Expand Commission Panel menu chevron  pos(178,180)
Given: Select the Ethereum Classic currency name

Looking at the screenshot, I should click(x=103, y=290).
----
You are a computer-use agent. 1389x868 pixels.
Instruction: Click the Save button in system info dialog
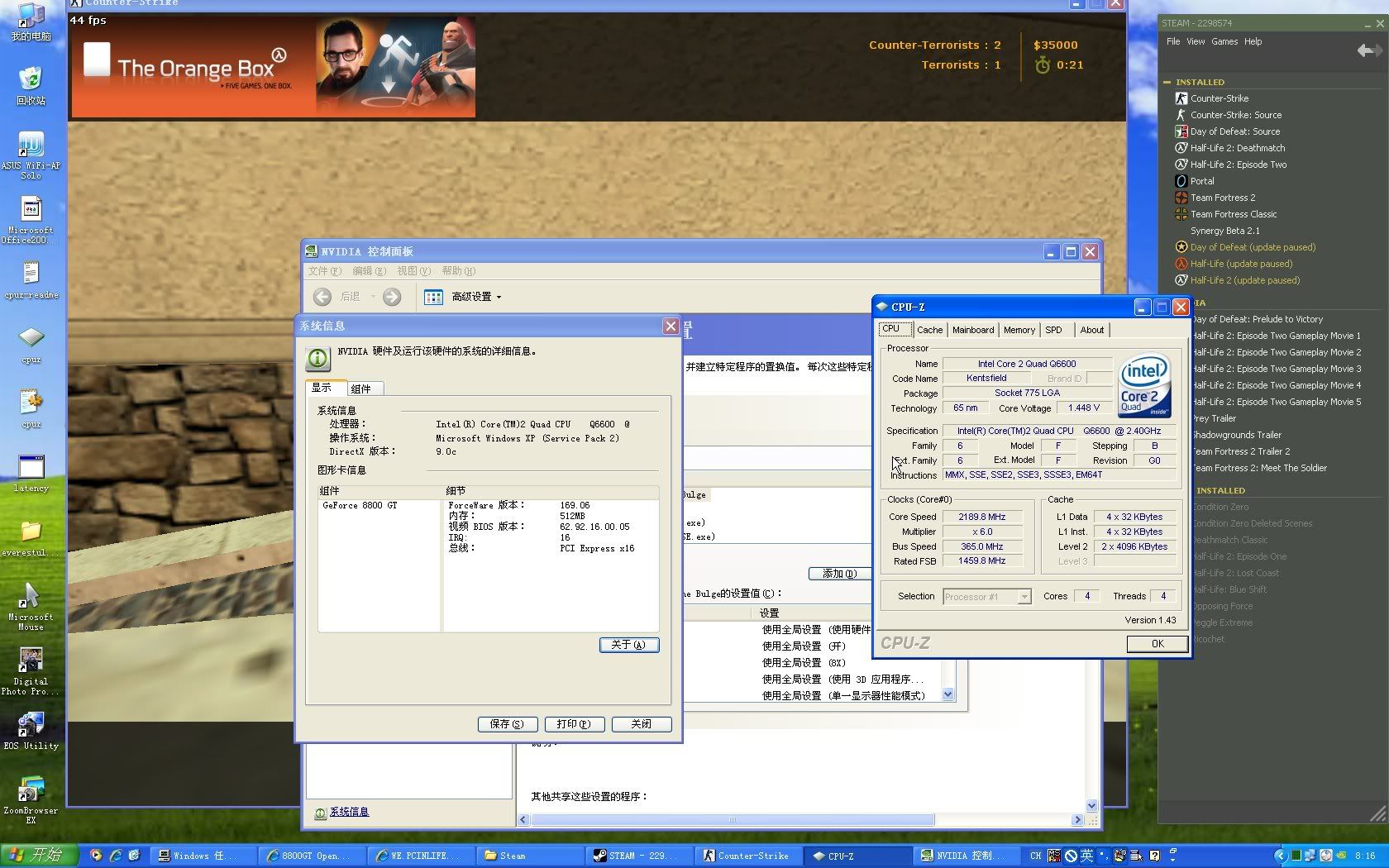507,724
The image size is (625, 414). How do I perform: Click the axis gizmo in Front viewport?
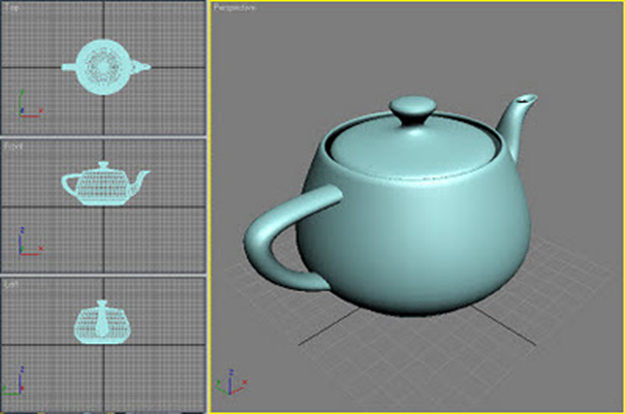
----
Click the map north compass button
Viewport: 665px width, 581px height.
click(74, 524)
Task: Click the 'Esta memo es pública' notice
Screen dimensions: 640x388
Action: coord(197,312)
----
Directive:
Output the lines exactly as they appear, starting from the line with "Given: Select the" up to and including the line with "Looking at the".

Solution to this problem:
Given: Select the Ethereum Classic currency name

Looking at the screenshot, I should click(x=103, y=290).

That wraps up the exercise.